Cut your tax bill by selling farmland strategically

October 19, 2022 | Luc Joye, CPA, CA, Partner, Bakertilly GWD


Many farms are owned personally, often as a sole proprietorship or a partnership between two or more individuals.

Many farms are owned personally, often as a sole proprietorship or a partnership between two or more individuals. When a farm is transferred to the next generation or sold to a third party, the seller is taxed on the capital gain. Alternatively, if the land is owned inside a company, the individual may sell shares of the company that owns the land. In that case, there would also be a capital gain recognized personally on those shares. Based on the way increasing marginal tax rates currently work, if you sell everything at once and get taxed for it in a single year, you will creep into higher personal tax brackets than if you spread this sale out over multiple years.

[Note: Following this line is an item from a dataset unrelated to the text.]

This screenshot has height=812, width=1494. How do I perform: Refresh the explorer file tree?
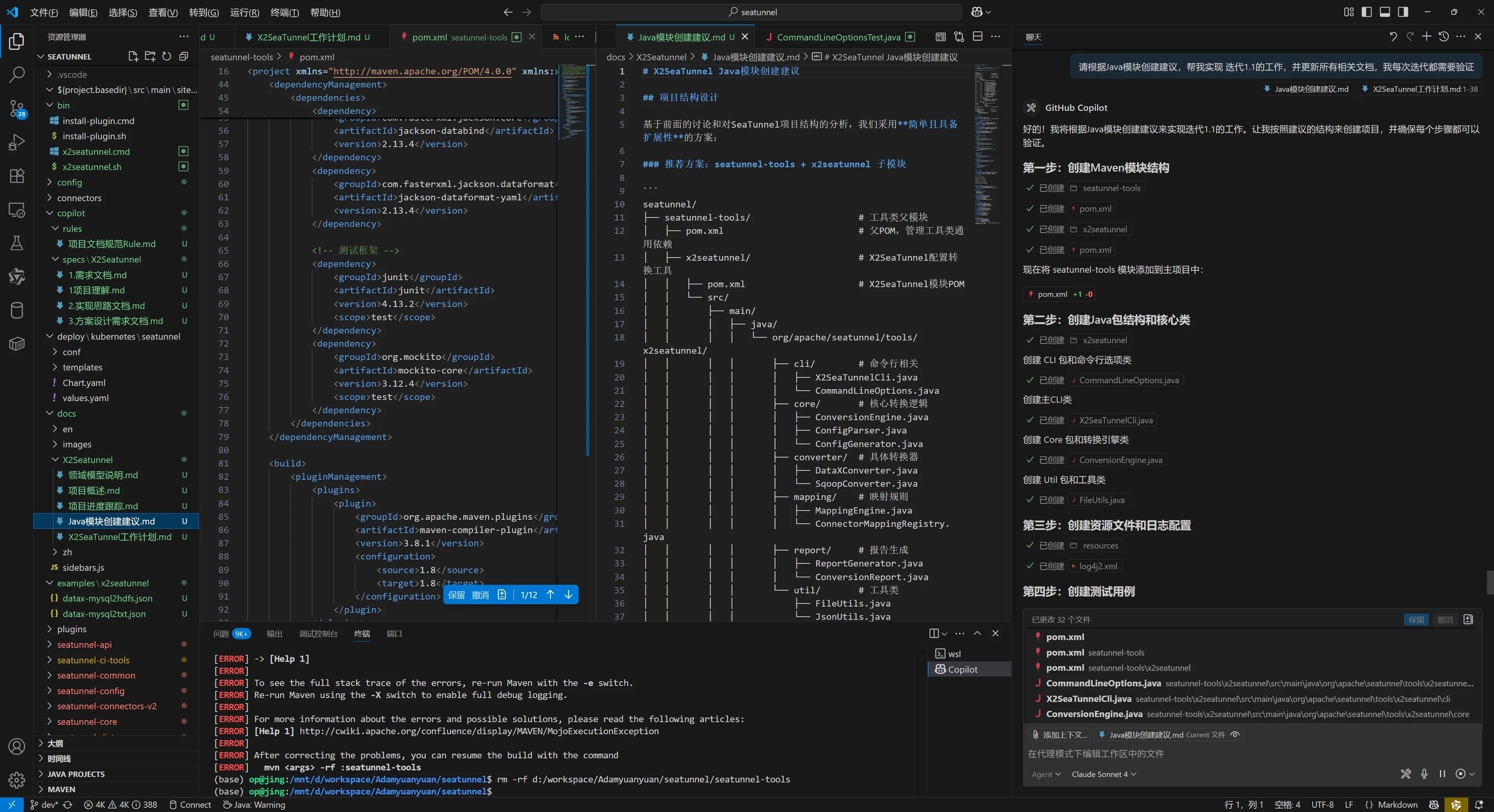[x=166, y=56]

However, if you have enough to cover your cash needs each year, and you’re willing to spread that gain over several years, you will be able to keep this income out of those higher tax brackets. Whereas a buyer would typically get financing from the bank and pay the full amount owing in one payment, the idea here is for the buyer to make payments to you over several years. For most buyers, this gradual payment approach is easier and therefore preferable, depending on the terms of the loan for annual financing. The more time you give the buyer to pay you back (up to five years), the smaller the gain and the lower your taxes will be each year. Still, there are some other complications to consider.

Alternative minimum tax

While this gradual payment approach has obvious benefits, some would argue the capital gains exemption could make it unnecessary to reduce your tax bill, as long as your gain falls below the $1 million exemption limit. However, it still might make sense to split the payment over several years because, even if the capital gain exemption protects you from paying tax, you could still end up paying alternative minimum tax (AMT). This arises in some cases where your net income is high, but your taxable income is quite low. The lifetime capital gains deduction reduces taxable income, but not net income. If you’re able to split the gain over multiple years, you can sometimes lower the AMT or get rid of it altogether, depending on a variety of other factors.

Old Age Security

Another important issue to consider is the age of the person selling the farmland. If the seller is 65 or older, they might be receiving Old Age Security (OAS), which is roughly $7,500 a year, but there’s a clawback on that OAS amount if your net income exceeds a certain threshold ($81,761 for 2022). Typically, in the year of a sale, there’s a capital gain that pushes the seller’s income higher for that year, forcing them to repay their OAS and miss out on this the following year. However, if we split that gain over multiple years and keep their income under that threshold annually, they might never have to repay their OAS.

Selling to the next generation

In farm succession situations, you sometimes have a seller who wants to sell to the next generation at a reduced price (less than fair market value). We often tell them to sell for the full price and pay tax on the capital gain, using the capital gain exemption, while also spreading payments over several years (up to 10 years in some cases), so it has no major impact on their personal income. The buyer would then get that higher cost base, which only helps them in the future. If the intention is to only ever collect a reduced amount, the seller can forgive part of the amount owing in their will as part of their estate plan. That would mean the amount never has to be paid by the successor, but they still benefit from the increase in cost base.